Not sure this rather physical rather than lammps-specific technical question is allowed to be asked here, so feel free to ignore or delete it.
For a bilayer graphene system, I have plotted the forces that I obtain directly from lammps using
dump ID group-ID style N file fx fy fz. If I plot these forces, I correctly and as expected get a map where the values of each atom are smaller than my force tolerance criterion given for the minimization.
Now, when instead, I calculate the potential energy profile using
compute pe all pe/atom
dump ID group-ID style N file c_pe, after which I take the negative gradient of this profile to get the forces, I get non-zero forces on the atoms.
What am I missing, physically or computationally, to match these two outcomes?
On the one hand, I do expect forces to be nearly zero as this is the definition of the stopping criterion, but at the same time, I also expect some atoms to feel the need to move away from the energetically less favorable stacking configurations that exist in twisted bilayer graphene, hence a non-zero force vector.
Dump files output floating point numbers with only 6-7 digits precision (using the printf() style
%g format).

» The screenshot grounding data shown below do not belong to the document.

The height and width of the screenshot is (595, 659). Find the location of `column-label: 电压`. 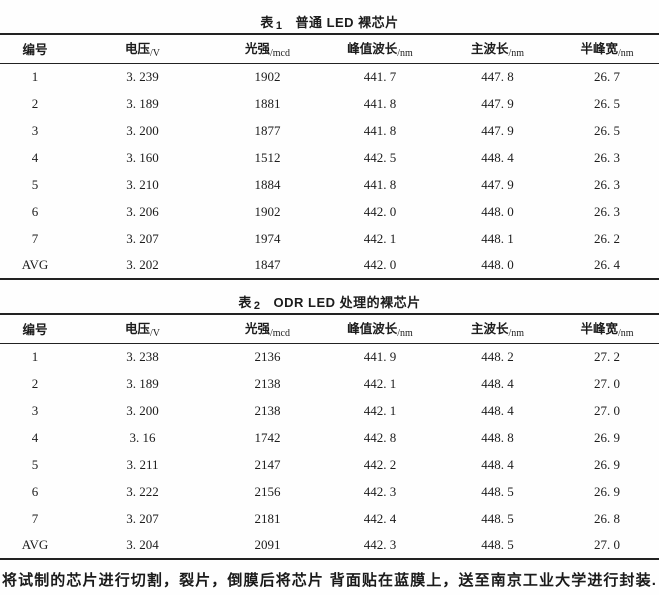

column-label: 电压 is located at coordinates (137, 50).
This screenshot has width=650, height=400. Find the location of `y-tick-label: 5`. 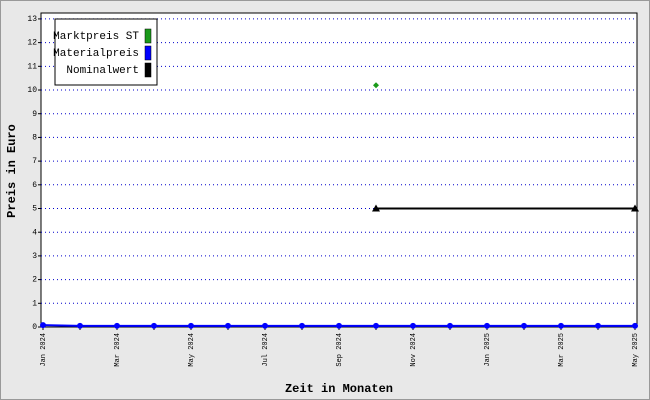

y-tick-label: 5 is located at coordinates (34, 210).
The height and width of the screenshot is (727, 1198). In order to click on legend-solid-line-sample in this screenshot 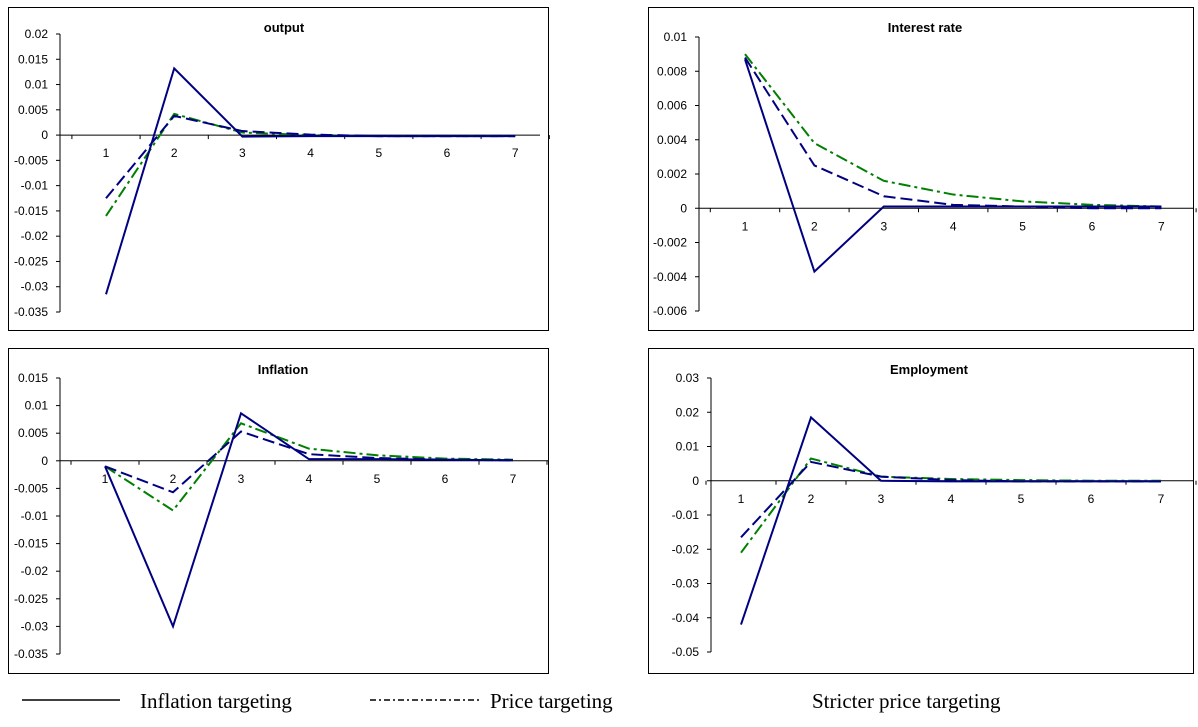, I will do `click(71, 700)`.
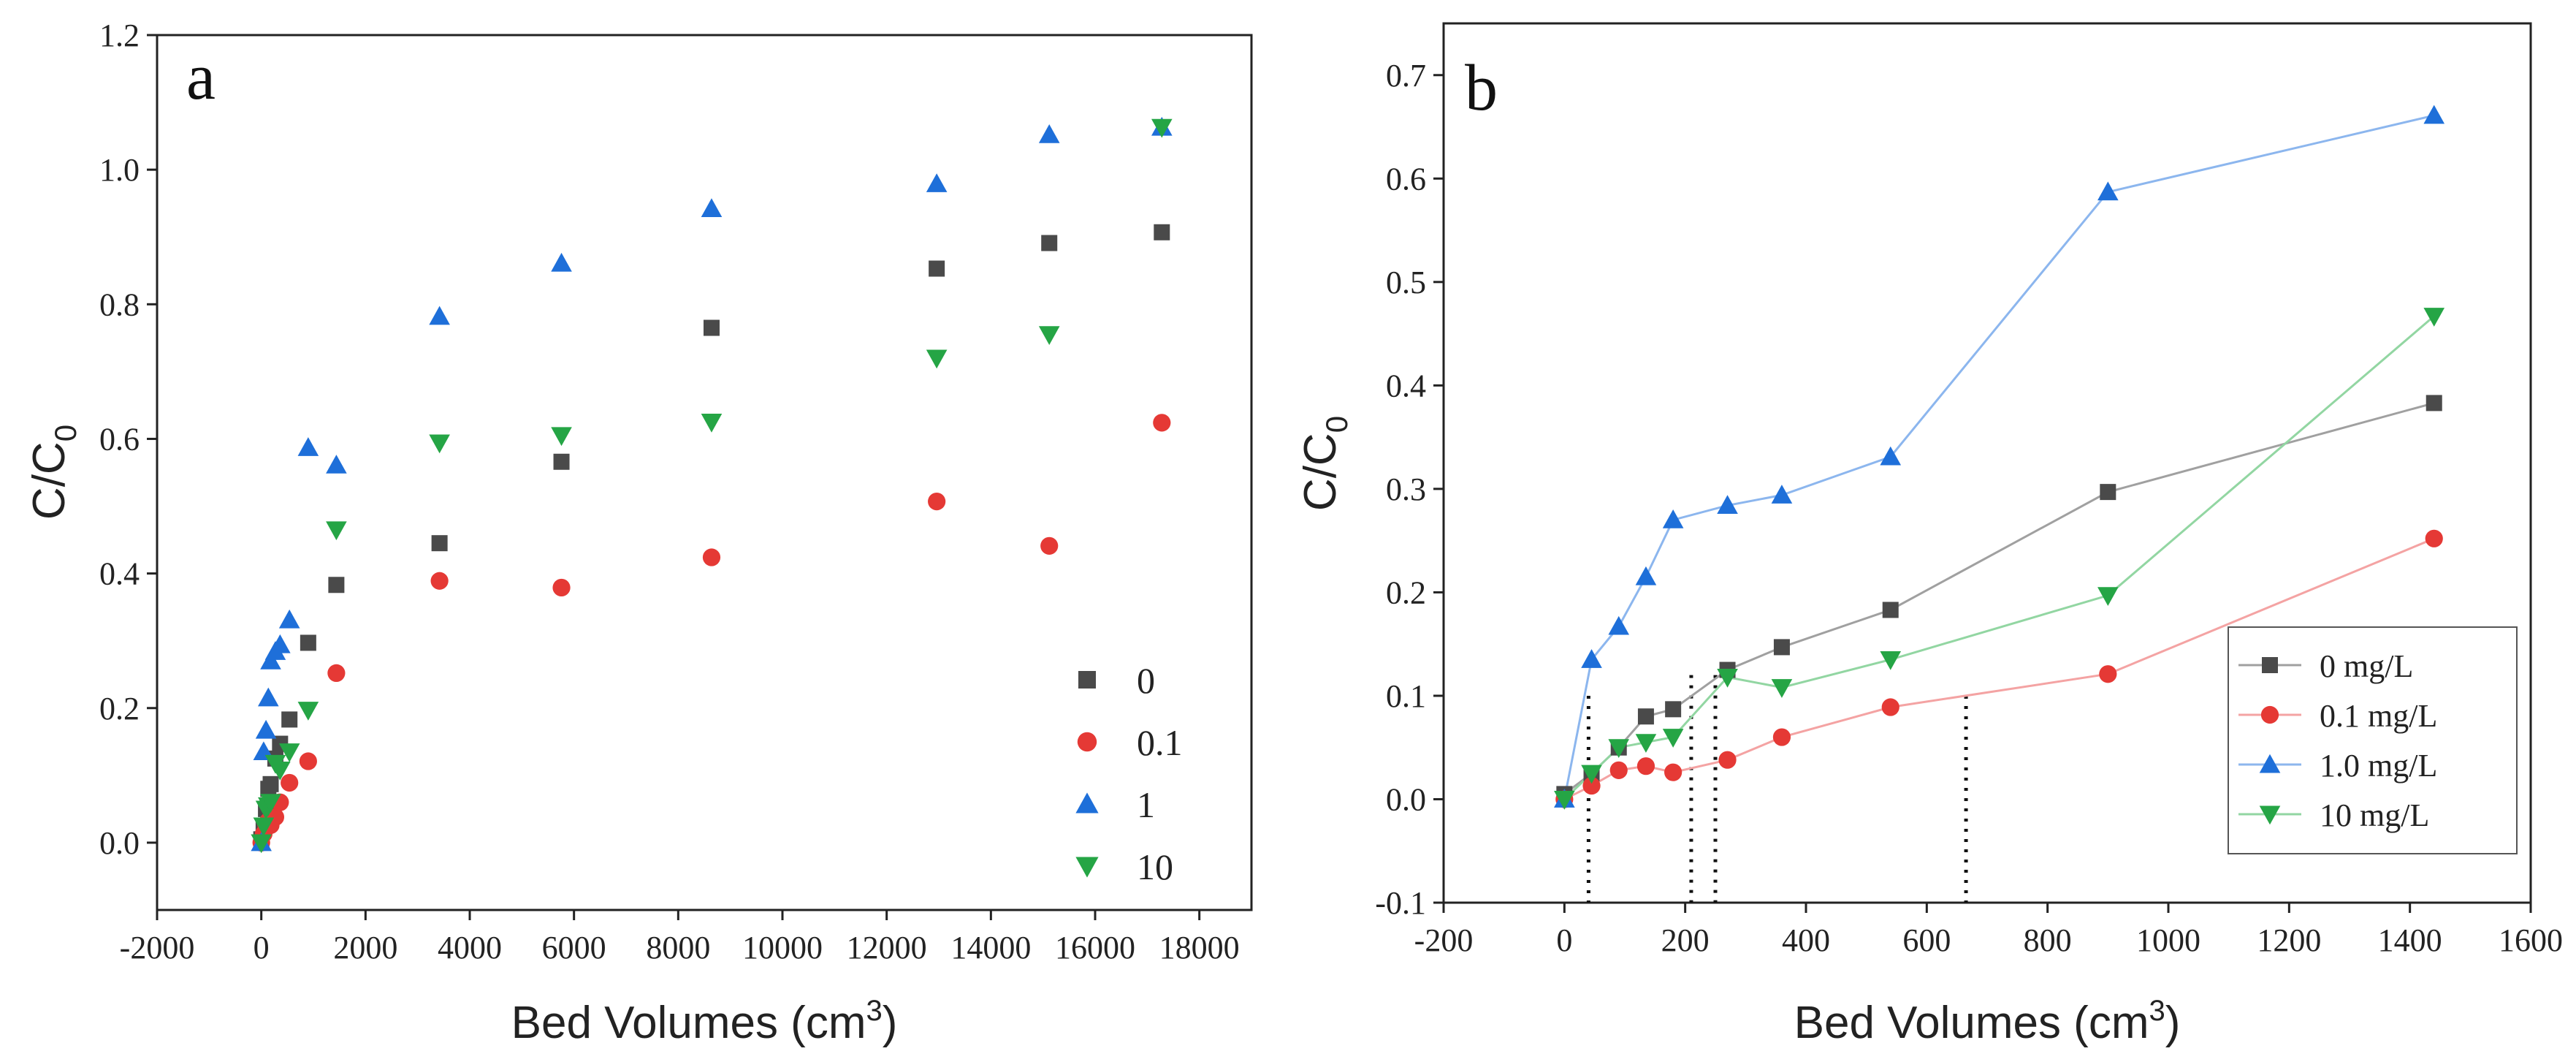 This screenshot has width=2576, height=1062. I want to click on y-tick-label: 0.0, so click(1406, 799).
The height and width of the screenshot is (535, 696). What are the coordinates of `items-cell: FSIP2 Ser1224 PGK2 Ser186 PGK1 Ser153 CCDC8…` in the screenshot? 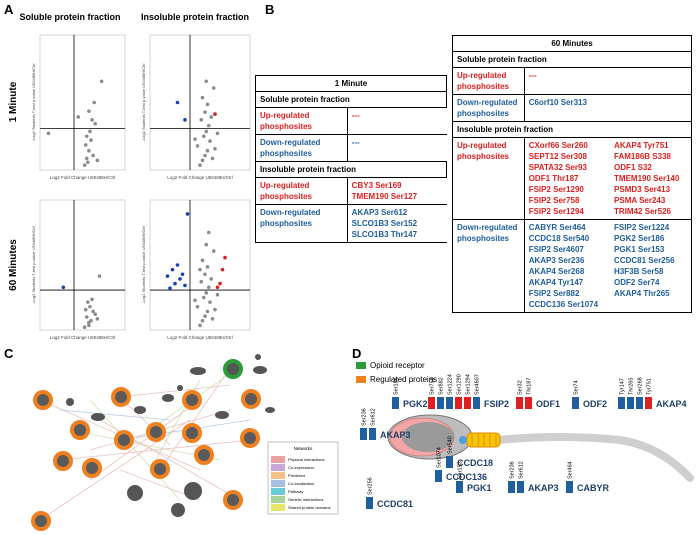 It's located at (652, 266).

That can lead to significant differences to values computed based on the native precision of double precision floating point numbers (15-16). You can use dump_modify to change this to, e.g.
Another possible reason for differences may be inconsistencies between energy and force in the force styles. This can be tested internally in LAMMPS using the fix numdiff command — LAMMPS documentation
I’m not sure the mathematics quite works out. Consider a simulation box with two identical LJ particles. At almost all distances (within the cutoff) the force between them will be non-zero – but I think LAMMPS will always print that they both have the same potential energy using
The force is the gradient of the energy with respect to changes in position of one particle, not the gradient of the energy between one particle’s position and another particle’s position. In any case the per-atom energy generally depends on your convention for dividing up interaction energies (of the three atoms in an angle interaction, how much energy does each atom own? What about the four atoms in a dihedral?).
Apologies if you had a very different bit of math in mind.
Sorry, I missed this recent answer.
Indeed, I got confused with the force calculated using the gradient using the changes in the position of one particle (as done by lammps using numdiff for instance) and the forces I calculated using the position of one atom and another atom… the latter observable is the one i’m interested in to explain some of my physics.
Using the numdiff suggestion from Alex I indeed got zero forces similar to the ones obtained with fx fy fz values, so no error in the way the code was calculating the forces.